= Dave Moutrey =

British arts administrator

Dave Moutrey is a British arts administrator. Since March 2024 he has been Director of Culture and Creative Industries for Manchester City Council, responsible for implementing the council's cultural strategy.

In July 2010 Moutrey was awarded an Honorary Doctorate by the University of Salford in recognition of his decades of work supporting young people’s entry into the arts and socially engaged arts practice. In June 2022 he was awarded an OBE in the Queen’s Platinum Jubilee Honours list for services to culture especially during Covid.

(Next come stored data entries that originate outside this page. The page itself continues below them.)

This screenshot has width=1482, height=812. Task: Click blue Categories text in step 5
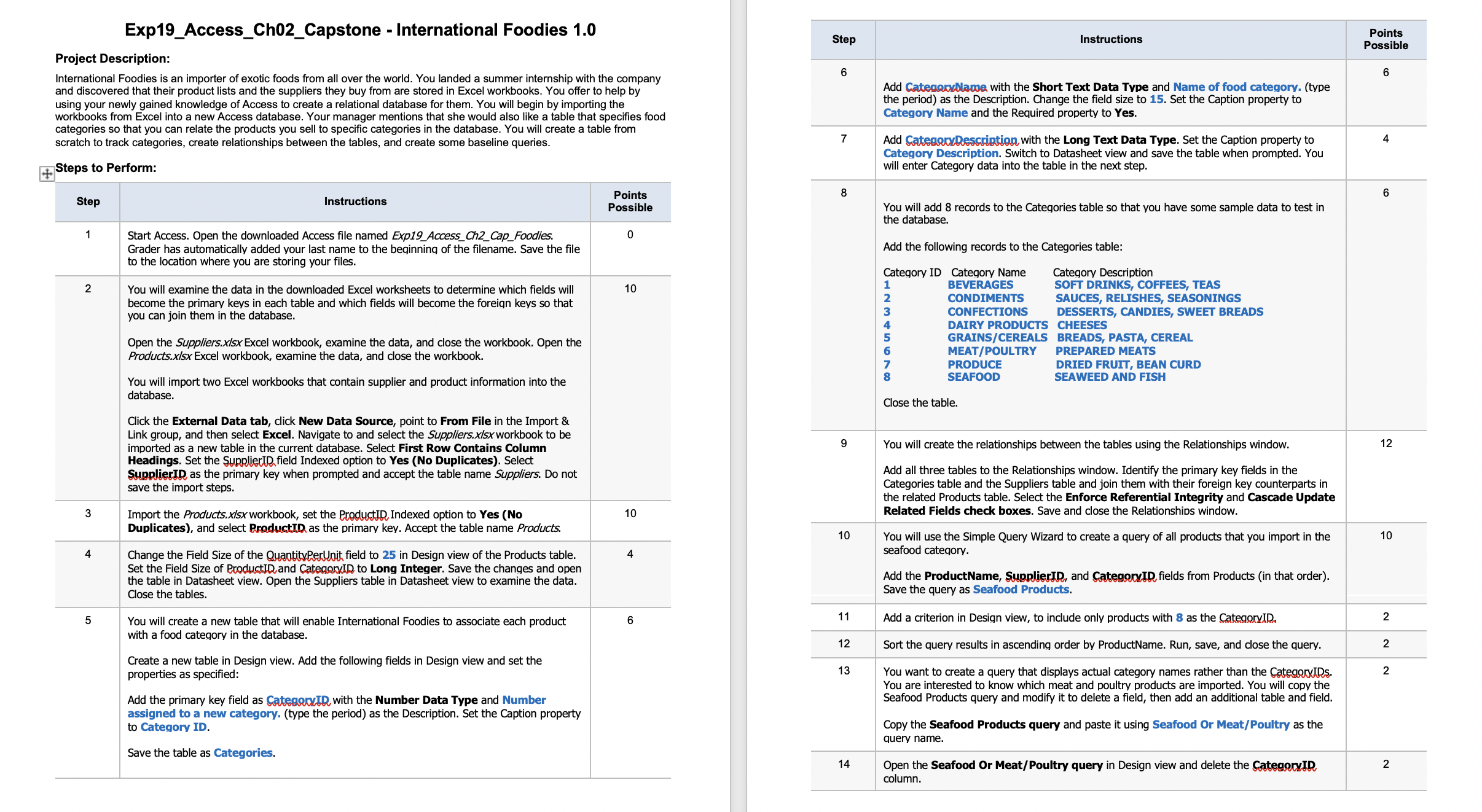pyautogui.click(x=243, y=752)
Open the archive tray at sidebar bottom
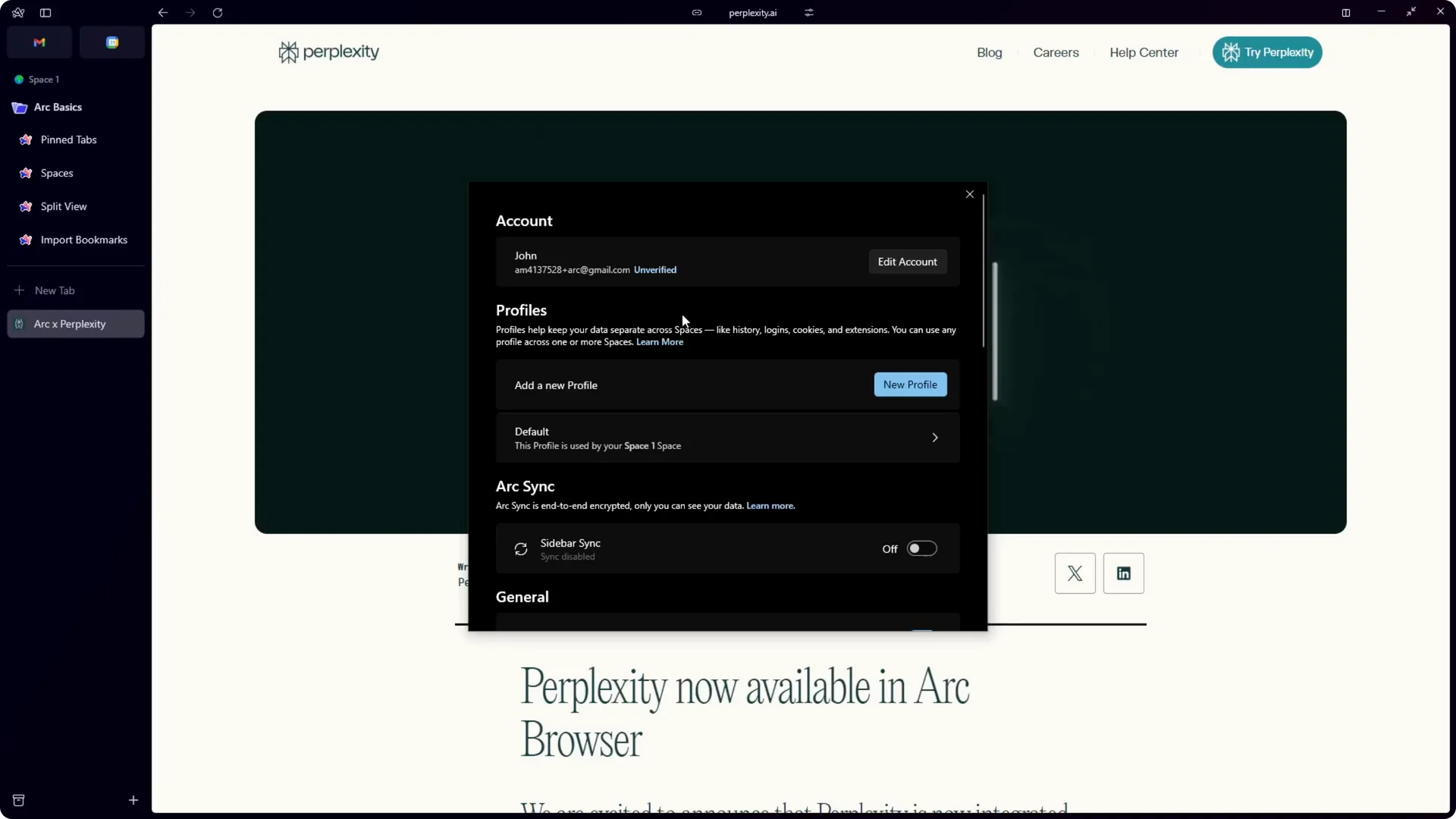This screenshot has width=1456, height=819. (x=19, y=800)
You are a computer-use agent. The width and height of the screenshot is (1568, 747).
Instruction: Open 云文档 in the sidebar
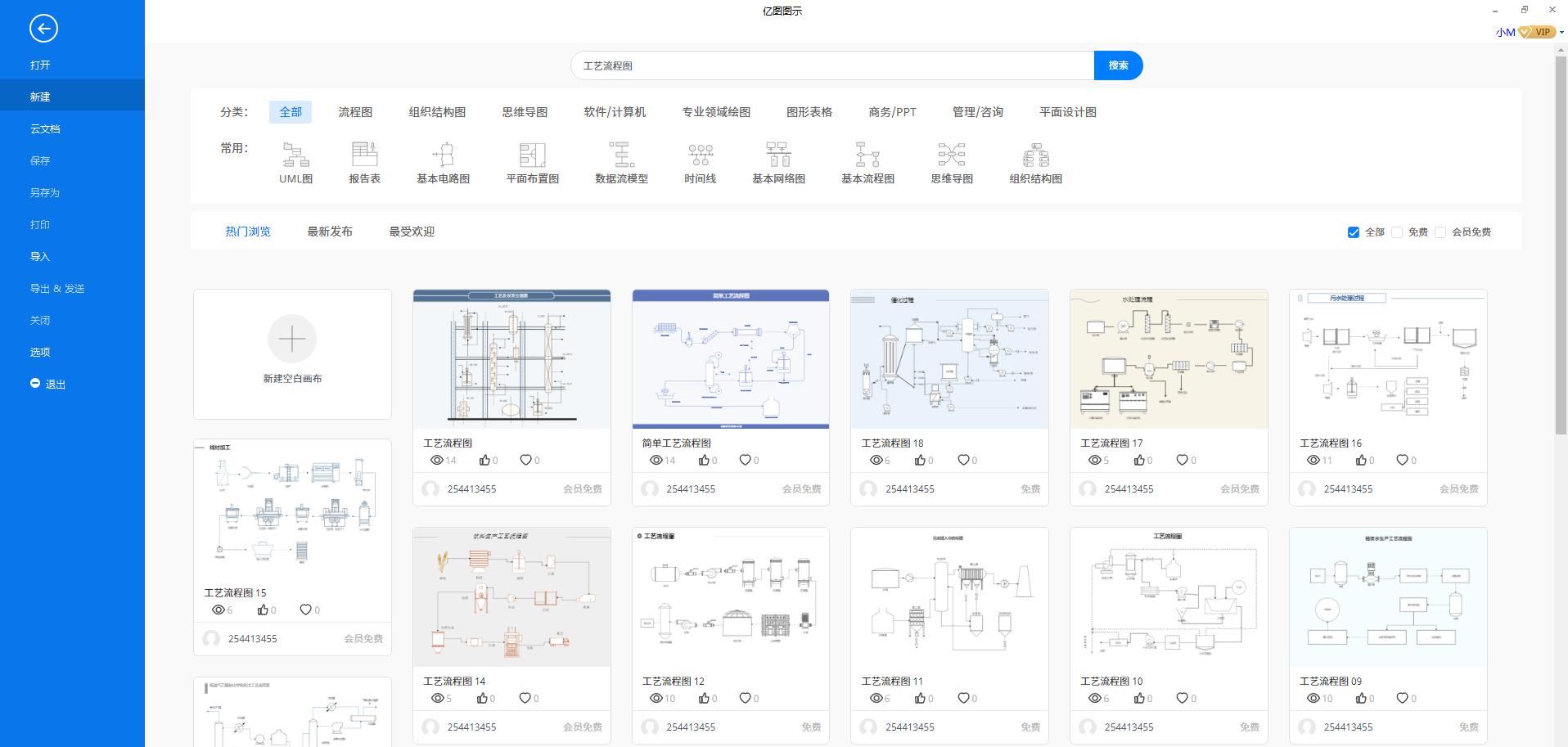43,128
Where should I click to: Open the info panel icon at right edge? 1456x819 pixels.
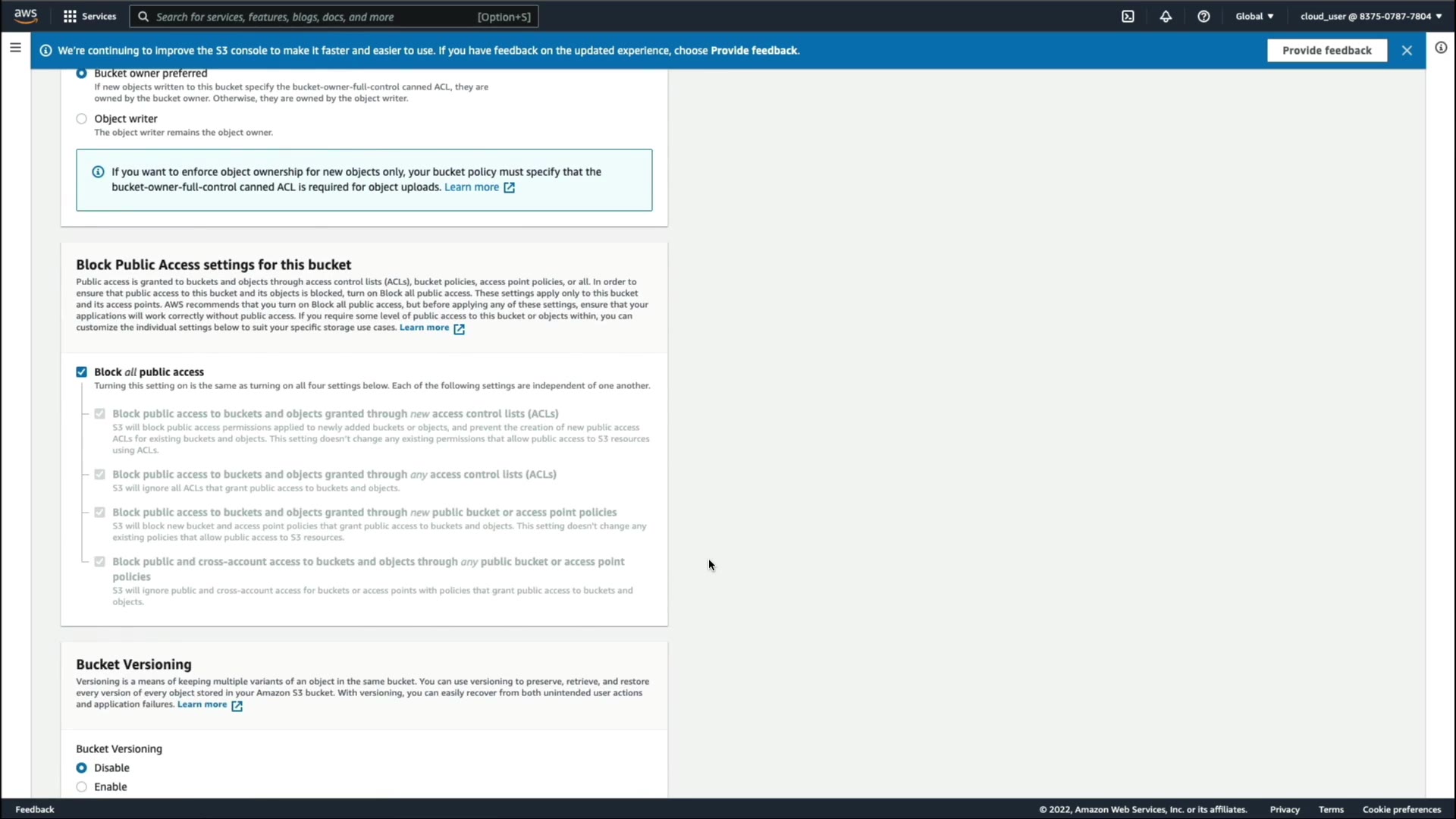[x=1441, y=48]
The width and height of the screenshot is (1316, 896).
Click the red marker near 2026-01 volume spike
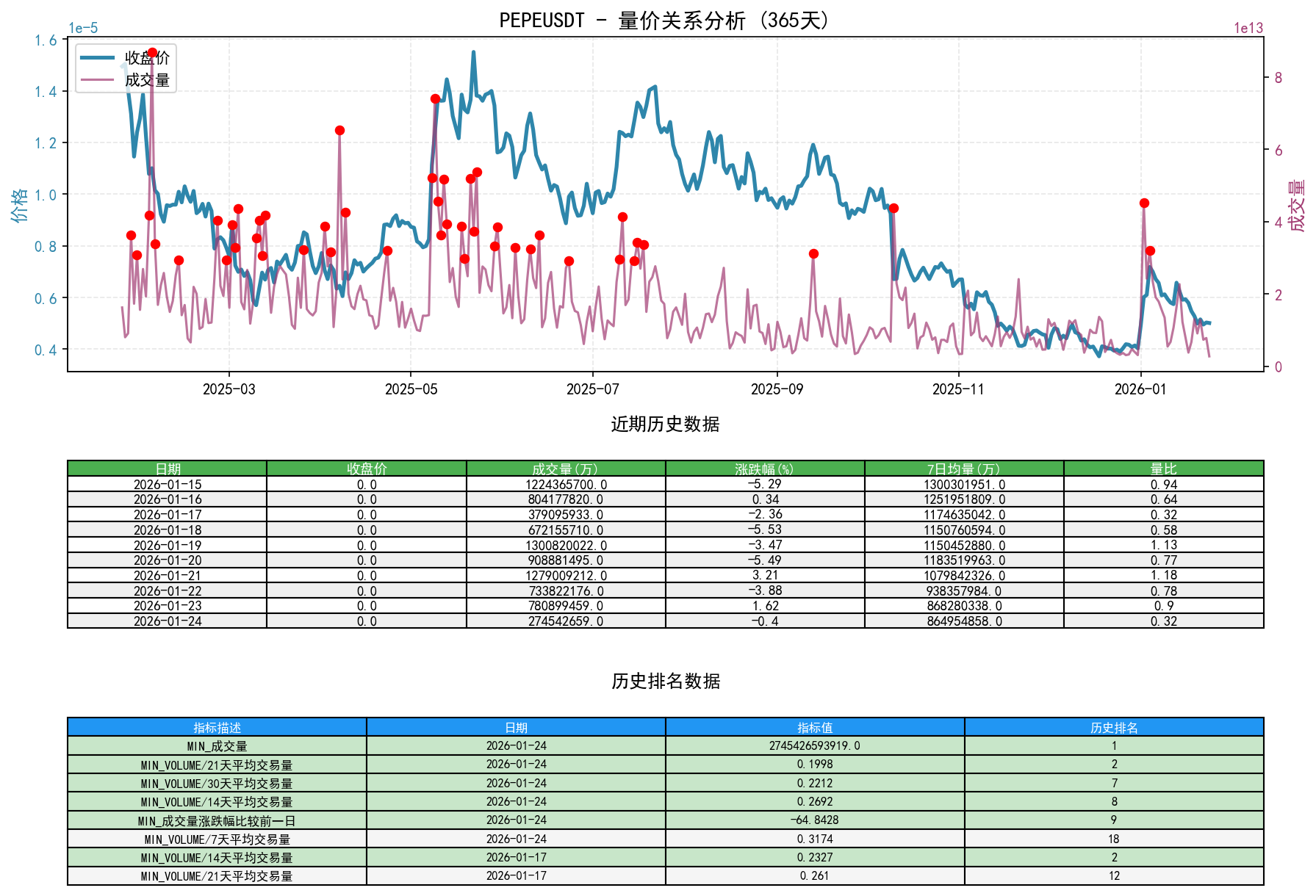click(1143, 203)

He is a BAFTA member, a Fellow of the RSA and a member of the Chartered Management Institute.

==Career==
Previously, he was Director and Chief Executive of HOME, the Manchester centre for international contemporary arts, theatre and film which opened in 2015 formed by the merger of Cornerhouse and the Library Theatre Company. At that time Dave was also Director of Culture for the City of Manchester, a role that he performed concurrently with his position as Director and CEO of HOME.

Moutrey was Chief Executive of Arts About Manchester from 1990-1998, before joining Cornerhouse as Chief Executive and Director; prior to these roles, Moutrey was the manager of the Abraham Moss Theatre.

In 2016 Moutrey joined the British Council Arts Advisory Group for 6 years and the Board of the Traverse Theatre in Edinburgh in 2017. In early 2022 he was appointed Chair of the Theatres Trust.

He is also a qualified drama teacher and a strong advocate for the importance of the arts in education and wider society. He also stated in an interview that he'd like to take theatre pioneer and suffragette Annie Horniman for a pie and a pint. When asked why he does what he does, he stated that 'I do enjoy it, I believe it has a purpose [...] there is no better drug than seeing an audience of one or thousands have their lives changed in some very small way by an artwork that you have helped create the space for'.